Tren yolculuklarının en önemli özelliği “Yolculuk nereye hemşerim?” diye başlayan yol arkadaşlıklarıdır. Tabii benim anlattığım zamanlarda cep telefonu hayal bile değildi, hatta evlerde telefon bulunması bir imtiyazdı. O nedenle dostluklar trende başlar, trende de biterdi.

“Hayat bir yolculuktur.” lafına karşılık bu tren yolculukları için “Yolculuk hayattır.” dense yeridir. Uzun, upuzun birliktelikler, sohbetler, dostluklar, komşuluklar, istasyondan istasyona ayrılıklar, ara istasyonlarda katılanlar ve hikayeler, hikayeler, hikayeler… Hüzünlü, sevinçli…

Anlatılacak çok şey var kara trenlerle ilgili, ama bu yazının sınırlarını aşıyor.

Dizel lokomotifli trenlerle de çok yolculuk yaptım sonraları… Yakın zamana kadar Konya yolculuklarımızda sık sık tren kullanırdık. Ancak, restoran vagonunun birden kaldırılmasıyla uçak ya da otomobile geçtik. Farkında olmadan bir gün restoransız trene binince aç kalmış, keyifsiz bir yolculuğun ardından tren macerasına elveda etmiştik.

Hızlı trenin kafası… Biraz ürkütücü mü ne?


Şimdi, İstanbul-Ankara ve Ankara-Konya arasında hızlı tren çalışmaları yapılıyor. Tabii, çağımızın ihtiyacı olan hız talebi konusunda demiryollarının da cevap vermesi gerekir, ama sonuçta hız, tren yolculuklarının tadını değiştirecektir. Yine de şunu söylemeliyim ki, bulutların üzerine çıkmadan hızlı yolculuk yapmak çok daha iyi… Eldeki mevcut altyapı ve teknolojiyle hızlı tren denemesi yapmak Türkiye’ye maalesef pahalıya mal oldu, ama Avrupa’da ve Japonya’da hızlı trenlerin mesafeleri nasıl kısalttığını, kalkış-iniş telaşına girmeden şehirden şehire hızla ulaşmanın nasıl ciddi avantajlar sağladığını görünce Türkiye’nin bu konuda çok çok geç kaldığını düşünmeden edemiyorsunuz.
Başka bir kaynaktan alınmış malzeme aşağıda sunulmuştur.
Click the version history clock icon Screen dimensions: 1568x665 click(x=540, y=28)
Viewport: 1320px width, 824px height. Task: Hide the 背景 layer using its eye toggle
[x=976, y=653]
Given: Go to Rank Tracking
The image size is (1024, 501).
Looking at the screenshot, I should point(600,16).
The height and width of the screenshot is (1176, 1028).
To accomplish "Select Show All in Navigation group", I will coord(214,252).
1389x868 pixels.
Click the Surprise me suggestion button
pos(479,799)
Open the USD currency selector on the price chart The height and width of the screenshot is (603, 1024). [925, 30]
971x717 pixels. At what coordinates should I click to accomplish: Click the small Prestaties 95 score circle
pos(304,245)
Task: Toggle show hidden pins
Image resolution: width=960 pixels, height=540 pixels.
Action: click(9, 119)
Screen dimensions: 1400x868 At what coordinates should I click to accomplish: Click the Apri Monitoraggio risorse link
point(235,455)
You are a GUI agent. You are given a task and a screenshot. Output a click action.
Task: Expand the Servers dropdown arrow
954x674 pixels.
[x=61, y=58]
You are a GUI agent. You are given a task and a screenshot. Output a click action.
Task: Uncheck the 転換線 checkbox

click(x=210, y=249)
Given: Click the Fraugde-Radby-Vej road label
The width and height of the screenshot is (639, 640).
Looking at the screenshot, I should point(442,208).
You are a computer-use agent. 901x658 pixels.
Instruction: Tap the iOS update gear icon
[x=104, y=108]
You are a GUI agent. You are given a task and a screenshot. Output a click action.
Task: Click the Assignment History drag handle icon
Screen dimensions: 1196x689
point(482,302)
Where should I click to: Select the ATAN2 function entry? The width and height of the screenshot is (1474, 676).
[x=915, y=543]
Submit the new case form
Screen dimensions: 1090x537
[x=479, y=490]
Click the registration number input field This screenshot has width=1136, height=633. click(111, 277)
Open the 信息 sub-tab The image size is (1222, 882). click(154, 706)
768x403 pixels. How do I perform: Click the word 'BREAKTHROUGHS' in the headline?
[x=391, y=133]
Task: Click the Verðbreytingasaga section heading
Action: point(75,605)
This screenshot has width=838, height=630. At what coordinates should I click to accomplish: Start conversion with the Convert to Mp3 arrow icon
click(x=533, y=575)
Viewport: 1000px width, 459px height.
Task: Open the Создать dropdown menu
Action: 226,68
İlk hızlı tren tecrübemi Japonya’da, Tokyo-Kyoto arasında yaşamıştım. Tokyo Merkez İstasyonu’ndan Kyoto Garı’na kadar 700 km.’lik yol toplam iki saatte tamamlanıyor. Yani mesela İstanbul’dan Konya’ya sabah yola çıkıp akşama geri dönebiliyorsunuz. Bulutların üstüne çıkmadan, herhangi bir merasime tabi olmadan.

Metro tabii ki Japonların hayatının en önemli parçası… Akşam işten çıkan bir Japon ayaküstü yerlerde bir iki tek attıktan sonra metroya atlar, evine doğru yola koyulur. Metroda vakit geçirmek için cep telefonu oyunları, çizgi romanlar çok yaygın. Kitab ve gazete okuyanlar da var tabii. Derslerini çalışan öğrenciler de.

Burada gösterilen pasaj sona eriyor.